Hayir efendim, ontolojik bir sav yok. Epistemolojik bir sav var. O yuzden cumle "fakat" ile devam ediyor. Cunku eger okumaya devam ederseniz, yapilasndirmaci epistemoloji ONTOLOJIK GERCEKLIGI DEGIL; YAPILASNDIRILMIS GERCEKLIGI ORTAYAS KOYAR.

 

Tabi bunun icin once metafizigin ontolojisinin sinirlari disina cikilabilmesi gerekir.

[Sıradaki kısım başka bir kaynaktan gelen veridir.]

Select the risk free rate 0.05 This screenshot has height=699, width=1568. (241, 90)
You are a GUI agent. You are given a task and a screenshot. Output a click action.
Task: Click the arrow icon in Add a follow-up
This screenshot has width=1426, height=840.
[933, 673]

Yapilandirmaci epistemoloji adi ustunde ontolojik degil; epistemolojik bakis acisidir.

 

Kisaca.

 

Herhangibir fenomen, insanoglu fenomeni olmadan kendini kendi adina ortaya koyamaz. Cumle bu. Eger aksini soyluyorsaniz, ispat edin diyemiyecegim. Cunku siz bir insanoglu oldugunuzdan sizin ispatiniz gecmez. Ispat sadece baska bir turun acisindan olur. Bunu da o turun aciklamasi gerekir. Eger siz arabuluculuk yapacaksaniz, o zaman da o tur ile kurdugunuz ortak dialogu aciklamaniz gerekir.

 

Yukarida acikladim. Ufkunuzu metafizigin varliksal tikanikligi disina cikarabilirseniz algilayabileceginizi umuyorum. Yani insanoglu fenomeni olmadan hic bir fenomenin ortaya konamayacagini.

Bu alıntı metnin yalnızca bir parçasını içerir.